I'm in my 2nd year of University...and finish the year 6days before my due date :haha: I found it really tough at first, but I'm just hoping I'l be able to get through the next 4months! If its something you want to do, I think you should definitely keep going! But its up to you :flower:


----------



## Aaliyah.D

I only just found out I'm pregnant a few days ago and only have 5 months left of college (I'm in my first year) , hopefully i'll be able to survive as I feel nackerd enough now thoughtless of when i'm 5 months ! Wish me luck girls !


----------



## amygwen

It's really hard to concentrate, but I found it a lot more difficult to concentrate when Kenneth is here. I am still in college now, but while I'm not with him I'm usually thinking about him and when I should be doing homework or studying I'd rather spend time with him. It's really difficult. Just think about how much better off you will be and how much better off your LO will be if you have an education. Kenny has been a HUGE motivation for me, I don't want him to see me struggle or for us to live paycheck to paycheck. I want him to know how important school is and how he needs to finish high school and go to college (if he wants to, of course) if he wants to be successful in his life. :flower:


----------



## Mum2#1

I finished Year 12 (final year of high school, before university) at 20 weeks pregnant. So for the majority of my HSC and my HSC exams I was pregnant. It wasn't too bad for me as my friends were really supportive as were my teachers, and another girl had already had a baby earlier in the year.
It was sometimes hard to stay at school for a whole day, simply because I have suffered nausea, heartburn etc the entire pregnancy, but one way or another I managed 
Hang in there girls, you can do it!

:flower:


----------



## happy-evie

im 26+4 weeks and i still go to university, its optimism really...i do wake up when i have morning lectures feeling absolutely exhausted and just end up going back to sleep but my lecturers know about my condition and are quite understanding...my attendance isnt perfect at all but i do try (i plan to improve this year lol)......i just makesure i get my work done..some of them just explain what i have to do in emails and i can always look at the lecture notes from my laptop so its cool...they have told me that they will allow me to sit my exams at a different time and wont be marked down as my baby is due around examination periods.
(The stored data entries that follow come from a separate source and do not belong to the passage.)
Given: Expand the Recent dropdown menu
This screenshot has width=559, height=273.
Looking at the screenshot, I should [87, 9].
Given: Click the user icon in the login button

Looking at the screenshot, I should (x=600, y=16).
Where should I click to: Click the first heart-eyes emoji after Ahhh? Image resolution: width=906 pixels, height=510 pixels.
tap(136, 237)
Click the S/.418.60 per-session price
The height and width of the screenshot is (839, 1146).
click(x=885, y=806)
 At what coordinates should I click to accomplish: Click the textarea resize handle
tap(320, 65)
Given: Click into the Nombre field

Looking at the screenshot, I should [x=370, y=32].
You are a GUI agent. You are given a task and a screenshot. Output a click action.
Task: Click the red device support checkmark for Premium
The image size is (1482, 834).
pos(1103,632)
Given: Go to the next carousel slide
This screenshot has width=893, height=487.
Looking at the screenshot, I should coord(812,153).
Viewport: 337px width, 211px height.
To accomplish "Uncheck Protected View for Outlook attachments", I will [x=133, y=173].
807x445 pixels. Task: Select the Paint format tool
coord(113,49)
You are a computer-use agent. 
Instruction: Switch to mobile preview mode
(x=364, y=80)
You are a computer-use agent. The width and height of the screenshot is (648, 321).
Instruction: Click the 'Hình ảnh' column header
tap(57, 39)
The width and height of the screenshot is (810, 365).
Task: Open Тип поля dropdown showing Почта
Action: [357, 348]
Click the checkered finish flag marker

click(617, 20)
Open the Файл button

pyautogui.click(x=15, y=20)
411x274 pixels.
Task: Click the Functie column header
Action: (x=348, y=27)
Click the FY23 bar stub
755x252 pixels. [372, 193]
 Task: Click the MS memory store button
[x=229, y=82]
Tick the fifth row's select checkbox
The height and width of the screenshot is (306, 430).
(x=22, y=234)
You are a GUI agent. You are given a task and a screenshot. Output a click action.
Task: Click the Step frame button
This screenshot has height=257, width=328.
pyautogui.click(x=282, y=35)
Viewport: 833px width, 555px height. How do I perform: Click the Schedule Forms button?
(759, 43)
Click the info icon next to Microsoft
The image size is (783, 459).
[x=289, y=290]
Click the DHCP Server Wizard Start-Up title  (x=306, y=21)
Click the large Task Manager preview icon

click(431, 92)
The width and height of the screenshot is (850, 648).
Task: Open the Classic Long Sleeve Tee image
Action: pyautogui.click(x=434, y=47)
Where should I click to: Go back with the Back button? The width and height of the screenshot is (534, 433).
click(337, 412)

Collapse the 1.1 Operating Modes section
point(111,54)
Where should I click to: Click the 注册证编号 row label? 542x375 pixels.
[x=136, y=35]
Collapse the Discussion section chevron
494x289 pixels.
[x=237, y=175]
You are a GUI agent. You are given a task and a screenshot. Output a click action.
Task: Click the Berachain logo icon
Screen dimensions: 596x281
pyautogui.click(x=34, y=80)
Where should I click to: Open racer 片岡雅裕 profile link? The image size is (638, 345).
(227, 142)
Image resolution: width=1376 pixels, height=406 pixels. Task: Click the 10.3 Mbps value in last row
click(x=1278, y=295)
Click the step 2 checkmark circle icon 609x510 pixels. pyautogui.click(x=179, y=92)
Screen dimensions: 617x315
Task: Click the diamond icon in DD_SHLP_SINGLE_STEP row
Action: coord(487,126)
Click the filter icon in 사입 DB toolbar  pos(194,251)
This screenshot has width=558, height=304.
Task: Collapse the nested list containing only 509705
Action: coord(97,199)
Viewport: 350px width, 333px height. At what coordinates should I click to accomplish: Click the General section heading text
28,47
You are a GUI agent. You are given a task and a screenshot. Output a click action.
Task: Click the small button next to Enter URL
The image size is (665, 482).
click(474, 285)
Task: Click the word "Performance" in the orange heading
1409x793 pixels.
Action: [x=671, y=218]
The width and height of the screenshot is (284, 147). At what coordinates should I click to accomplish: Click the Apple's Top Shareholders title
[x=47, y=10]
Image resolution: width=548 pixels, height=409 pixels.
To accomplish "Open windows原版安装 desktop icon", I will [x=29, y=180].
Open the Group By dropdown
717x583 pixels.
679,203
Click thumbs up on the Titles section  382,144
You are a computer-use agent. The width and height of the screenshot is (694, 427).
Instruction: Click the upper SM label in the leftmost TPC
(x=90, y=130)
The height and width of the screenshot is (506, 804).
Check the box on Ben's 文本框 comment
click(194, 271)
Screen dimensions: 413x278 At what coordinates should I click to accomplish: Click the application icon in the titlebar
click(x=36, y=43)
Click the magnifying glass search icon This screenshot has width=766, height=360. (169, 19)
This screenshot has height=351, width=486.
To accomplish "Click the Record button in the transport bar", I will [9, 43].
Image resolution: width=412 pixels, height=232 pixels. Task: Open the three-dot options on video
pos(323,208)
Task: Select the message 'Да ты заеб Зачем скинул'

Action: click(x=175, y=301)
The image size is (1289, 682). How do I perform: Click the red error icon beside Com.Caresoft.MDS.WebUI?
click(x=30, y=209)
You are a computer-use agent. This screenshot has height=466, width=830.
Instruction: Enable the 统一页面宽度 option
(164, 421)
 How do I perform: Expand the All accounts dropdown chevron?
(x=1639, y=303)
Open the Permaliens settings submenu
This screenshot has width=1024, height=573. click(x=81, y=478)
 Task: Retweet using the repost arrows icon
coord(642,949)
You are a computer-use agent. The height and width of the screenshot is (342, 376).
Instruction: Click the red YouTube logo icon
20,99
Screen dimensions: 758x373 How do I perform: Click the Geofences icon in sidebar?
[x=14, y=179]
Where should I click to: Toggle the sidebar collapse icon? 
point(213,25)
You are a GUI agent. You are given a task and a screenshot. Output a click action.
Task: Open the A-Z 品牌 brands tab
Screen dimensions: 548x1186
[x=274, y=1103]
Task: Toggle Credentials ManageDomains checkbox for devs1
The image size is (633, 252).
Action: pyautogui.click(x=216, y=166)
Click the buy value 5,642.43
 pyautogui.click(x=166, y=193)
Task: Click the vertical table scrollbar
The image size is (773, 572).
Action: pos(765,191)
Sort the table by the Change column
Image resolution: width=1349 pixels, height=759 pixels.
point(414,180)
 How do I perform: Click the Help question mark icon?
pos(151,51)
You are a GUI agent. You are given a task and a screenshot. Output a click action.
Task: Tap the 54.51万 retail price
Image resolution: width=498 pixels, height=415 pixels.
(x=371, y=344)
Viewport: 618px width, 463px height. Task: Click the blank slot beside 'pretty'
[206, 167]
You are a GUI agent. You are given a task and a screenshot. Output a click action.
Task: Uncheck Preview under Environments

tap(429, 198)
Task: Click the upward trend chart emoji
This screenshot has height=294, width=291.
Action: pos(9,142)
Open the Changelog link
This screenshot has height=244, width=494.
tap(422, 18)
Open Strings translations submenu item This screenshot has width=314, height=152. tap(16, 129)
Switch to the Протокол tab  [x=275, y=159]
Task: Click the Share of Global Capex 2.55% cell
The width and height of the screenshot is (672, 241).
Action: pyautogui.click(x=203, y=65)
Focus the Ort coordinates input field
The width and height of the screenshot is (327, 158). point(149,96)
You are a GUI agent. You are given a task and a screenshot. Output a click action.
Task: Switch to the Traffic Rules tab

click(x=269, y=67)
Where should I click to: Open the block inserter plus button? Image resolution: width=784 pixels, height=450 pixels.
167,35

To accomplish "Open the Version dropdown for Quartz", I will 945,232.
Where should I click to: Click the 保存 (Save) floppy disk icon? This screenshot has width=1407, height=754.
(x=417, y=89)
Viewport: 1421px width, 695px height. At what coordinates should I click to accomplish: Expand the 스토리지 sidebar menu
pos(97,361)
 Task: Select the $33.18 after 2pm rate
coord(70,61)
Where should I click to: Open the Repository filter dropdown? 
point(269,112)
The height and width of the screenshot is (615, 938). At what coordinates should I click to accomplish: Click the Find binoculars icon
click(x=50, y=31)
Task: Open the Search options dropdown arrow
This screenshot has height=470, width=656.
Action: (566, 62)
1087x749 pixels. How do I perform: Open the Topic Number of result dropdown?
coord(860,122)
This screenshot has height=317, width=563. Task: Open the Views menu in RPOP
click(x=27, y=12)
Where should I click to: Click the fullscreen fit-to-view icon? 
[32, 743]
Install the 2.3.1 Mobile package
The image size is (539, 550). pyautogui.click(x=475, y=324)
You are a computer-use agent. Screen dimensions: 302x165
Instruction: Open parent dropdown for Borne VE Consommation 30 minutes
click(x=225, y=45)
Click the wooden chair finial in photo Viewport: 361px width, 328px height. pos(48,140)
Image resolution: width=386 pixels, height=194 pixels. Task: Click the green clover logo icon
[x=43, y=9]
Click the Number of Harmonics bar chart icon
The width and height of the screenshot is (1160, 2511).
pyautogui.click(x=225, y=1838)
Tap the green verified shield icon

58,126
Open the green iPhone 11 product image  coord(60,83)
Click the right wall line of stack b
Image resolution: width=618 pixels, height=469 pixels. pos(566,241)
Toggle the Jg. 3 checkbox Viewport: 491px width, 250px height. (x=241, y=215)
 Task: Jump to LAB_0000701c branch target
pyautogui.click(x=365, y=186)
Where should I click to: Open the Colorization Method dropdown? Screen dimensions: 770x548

It is hard but I think its my motivation to pass and not have to retake or take a gap year thats pushing me to continue. I feel quite okay continuing, the uni is helpful so that really pays.


----------



## candicex

I am only 12 weeks pregnant and plan to do a semester at university which starts in march ad ends in july! Hopefully i will be able to as I am due in july, so hoping I will be able to concentrate and go to my classes!


----------



## laura1991

i stayed in college till the day before Lily was born!! i went for the sweep on the monday morning was back in college in the afternoon and she was born the tuesday! I didnt even find it bad! looking back i have no idea how i did it!


----------



## cheeky92x

i finish in june and will have baby in july x


----------



## absandjbs

I am a college senior and will graduate at 31 weeks :)!


----------



## tallemgirl

I'm currently 31+5 weeks, and a Junior (year 11) in high school. My second semester starts February 1st and that's when I plan on starting Independent study. So pretty much, I'll be teaching myself everything. I was originally planning on going up until my due date or until I went into labor.. but I'm so big and uncomfortable, that I have to do IS. I barely fit in the desks anymore, and it's really hard to focus when I'm trying to get comfortable all period. Also running back and forth across campus with only 6 minutes to get from class to class just isn't enough. I'm sooo jealous of people that can go to real school all the way through their pregnancy. 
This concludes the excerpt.